The VAR process is complex and there is no known gap control method that is completely foolproof. Regardless of the method used, conditions may, and often do, arise where significant gap excursions occur while holding the controlled variable (arc voltage, drip-short frequency or melt rate) constant. Hence, effective electrode gap control requires the detection of process anomalies, or "upsets," as well as methods for their mitigation. Common examples of VAR process anomalies are "glow," electrode tip geometry changes, and melt rate excursions due to cracks and/or arc constrictions. During a glow condition, arc voltage and melt rate decrease, and drip-shorts cease. This causes a voltage-based gap estimate to be too small and a drip-short estimate to be too large, making for an unpredictable gap estimate. Transient gap excursions to changes in electrode tip geometry are often more subtle. If the electrode tip begins to round off, the dripping dynamics change and the gap must be opened to maintain a constant f.sub.DS. Under these conditions, the mean arc voltage increases by only a relatively small amount, making for a process deviation that is difficult to detect. Melt rate excursions often cause transients in both arc voltage and f.sub.DS, giving rise to g.sub.e excursions that may be mapped into the ingot as solidification defects.

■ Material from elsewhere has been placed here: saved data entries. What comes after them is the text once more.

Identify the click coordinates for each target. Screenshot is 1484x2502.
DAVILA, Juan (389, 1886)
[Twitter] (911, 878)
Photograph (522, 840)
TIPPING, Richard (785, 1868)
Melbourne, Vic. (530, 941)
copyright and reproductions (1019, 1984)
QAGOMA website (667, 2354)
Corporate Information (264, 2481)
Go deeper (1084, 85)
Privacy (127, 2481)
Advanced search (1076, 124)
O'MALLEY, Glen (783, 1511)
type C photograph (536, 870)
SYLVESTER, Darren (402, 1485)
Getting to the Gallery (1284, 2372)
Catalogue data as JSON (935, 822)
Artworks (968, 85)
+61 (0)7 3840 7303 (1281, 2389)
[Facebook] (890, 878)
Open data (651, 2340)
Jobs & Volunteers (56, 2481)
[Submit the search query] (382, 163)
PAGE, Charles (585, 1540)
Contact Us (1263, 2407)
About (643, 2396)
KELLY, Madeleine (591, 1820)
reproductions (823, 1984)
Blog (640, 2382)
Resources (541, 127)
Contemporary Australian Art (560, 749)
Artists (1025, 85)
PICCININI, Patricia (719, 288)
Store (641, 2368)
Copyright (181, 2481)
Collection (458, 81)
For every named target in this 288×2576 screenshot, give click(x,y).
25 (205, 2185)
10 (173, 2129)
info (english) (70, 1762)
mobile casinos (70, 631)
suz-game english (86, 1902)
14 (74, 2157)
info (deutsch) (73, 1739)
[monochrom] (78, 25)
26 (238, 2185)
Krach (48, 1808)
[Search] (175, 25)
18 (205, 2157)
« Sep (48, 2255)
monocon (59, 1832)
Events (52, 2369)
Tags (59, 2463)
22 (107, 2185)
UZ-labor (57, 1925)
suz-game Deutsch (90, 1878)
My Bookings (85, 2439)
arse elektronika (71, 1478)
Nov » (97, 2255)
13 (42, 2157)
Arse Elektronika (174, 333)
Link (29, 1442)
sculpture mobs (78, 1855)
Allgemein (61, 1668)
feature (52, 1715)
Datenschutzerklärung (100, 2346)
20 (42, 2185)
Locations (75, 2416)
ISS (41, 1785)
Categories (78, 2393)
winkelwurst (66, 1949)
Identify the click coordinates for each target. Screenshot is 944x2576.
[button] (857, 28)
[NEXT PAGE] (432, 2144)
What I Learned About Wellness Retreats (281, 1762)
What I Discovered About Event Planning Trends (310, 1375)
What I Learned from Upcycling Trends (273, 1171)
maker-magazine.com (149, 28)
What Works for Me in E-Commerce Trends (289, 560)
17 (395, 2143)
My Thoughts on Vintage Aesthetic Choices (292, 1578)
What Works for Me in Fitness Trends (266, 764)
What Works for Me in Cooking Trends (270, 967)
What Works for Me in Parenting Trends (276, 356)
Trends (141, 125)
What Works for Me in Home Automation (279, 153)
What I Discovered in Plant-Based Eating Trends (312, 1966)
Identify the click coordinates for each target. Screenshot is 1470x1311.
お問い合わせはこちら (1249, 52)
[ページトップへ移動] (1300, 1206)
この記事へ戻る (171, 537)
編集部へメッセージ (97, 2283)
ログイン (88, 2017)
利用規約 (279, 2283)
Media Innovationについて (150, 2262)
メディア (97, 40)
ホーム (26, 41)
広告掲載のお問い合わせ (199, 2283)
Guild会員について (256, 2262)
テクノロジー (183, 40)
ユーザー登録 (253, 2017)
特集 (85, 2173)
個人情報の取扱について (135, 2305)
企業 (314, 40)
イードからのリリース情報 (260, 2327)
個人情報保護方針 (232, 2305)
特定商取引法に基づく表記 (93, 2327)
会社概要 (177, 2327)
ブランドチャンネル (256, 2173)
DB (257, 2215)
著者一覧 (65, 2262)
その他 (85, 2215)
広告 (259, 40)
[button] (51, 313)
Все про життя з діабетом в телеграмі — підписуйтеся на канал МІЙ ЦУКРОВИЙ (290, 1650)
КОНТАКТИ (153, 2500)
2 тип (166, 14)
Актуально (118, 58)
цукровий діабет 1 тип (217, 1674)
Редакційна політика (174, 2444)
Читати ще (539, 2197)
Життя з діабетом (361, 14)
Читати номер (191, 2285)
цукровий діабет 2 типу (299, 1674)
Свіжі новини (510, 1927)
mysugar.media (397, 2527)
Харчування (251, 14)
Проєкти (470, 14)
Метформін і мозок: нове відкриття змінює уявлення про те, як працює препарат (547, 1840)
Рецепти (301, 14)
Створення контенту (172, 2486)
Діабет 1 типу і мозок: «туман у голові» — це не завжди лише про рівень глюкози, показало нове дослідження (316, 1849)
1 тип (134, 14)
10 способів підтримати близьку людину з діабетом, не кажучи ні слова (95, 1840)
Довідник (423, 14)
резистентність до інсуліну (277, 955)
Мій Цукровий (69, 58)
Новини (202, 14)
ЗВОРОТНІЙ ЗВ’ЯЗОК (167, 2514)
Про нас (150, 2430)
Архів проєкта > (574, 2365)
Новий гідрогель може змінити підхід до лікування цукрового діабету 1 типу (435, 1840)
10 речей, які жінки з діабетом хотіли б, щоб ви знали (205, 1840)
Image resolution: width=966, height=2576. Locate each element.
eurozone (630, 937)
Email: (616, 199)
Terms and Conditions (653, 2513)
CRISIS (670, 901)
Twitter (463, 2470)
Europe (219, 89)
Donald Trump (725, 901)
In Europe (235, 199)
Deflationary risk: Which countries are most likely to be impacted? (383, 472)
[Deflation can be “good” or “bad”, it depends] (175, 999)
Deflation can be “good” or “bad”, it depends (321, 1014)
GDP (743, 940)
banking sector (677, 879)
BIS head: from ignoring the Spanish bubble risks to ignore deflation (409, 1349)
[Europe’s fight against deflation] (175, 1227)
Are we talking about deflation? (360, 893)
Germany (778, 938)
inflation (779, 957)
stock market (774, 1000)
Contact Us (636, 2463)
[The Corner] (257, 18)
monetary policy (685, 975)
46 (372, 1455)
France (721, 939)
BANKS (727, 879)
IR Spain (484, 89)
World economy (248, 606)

Despite the fact that these types of VAR process anomalies are common in the industry, modern VAR control systems are not designed to detect and respond to them.
Additionally, attempting to control the electrode gap by controlling the drip-short frequency or arc voltage presents problems in the area of controller tuning. In general, the arc voltage and drip-short frequency are nonlinear functions of the electrode gap. Therefore, they are related to the change in electrode gap (ram velocity) in a nonlinear fashion. In order to control the drip-short frequency or arc voltage using the ram position or velocity, a nonlinear controller is needed. However, nonlinear controllers are difficult to design and analyze, since no general theory exists. If a linear controller is used to regulate drip-short frequency and voltage, the gains of the controller will be dependent on the operating conditions.
The observations that no single means of gap control is foolproof and that different types of process anomalies affect the process variables used for gap prediction in different ways point to the advantage of making multiple independent estimates of this important process parameter and combining these estimates to form a single, statistically optimal estimate. This serves to not make the successful application of the process wholly dependent upon one variable and provides means for internal consistency checks. The current generation of VAR controllers does not provide for this important capability. In the specialty metals industry, there is a demonstrated need for a linear VAR electrode gap controller that uses multiple inputs to form optimal electrode gap estimates, that controls the parameter of interest instead of the variable used to estimate it, and that has the ability to detect and react to anomalous process behavior. The objective of this invention is to demonstrate a general, linear, VAR electrode gap control method and apparatus that uses all available information to predict and control electrode gap while detecting, logging and appropriately reacting to common process upsets.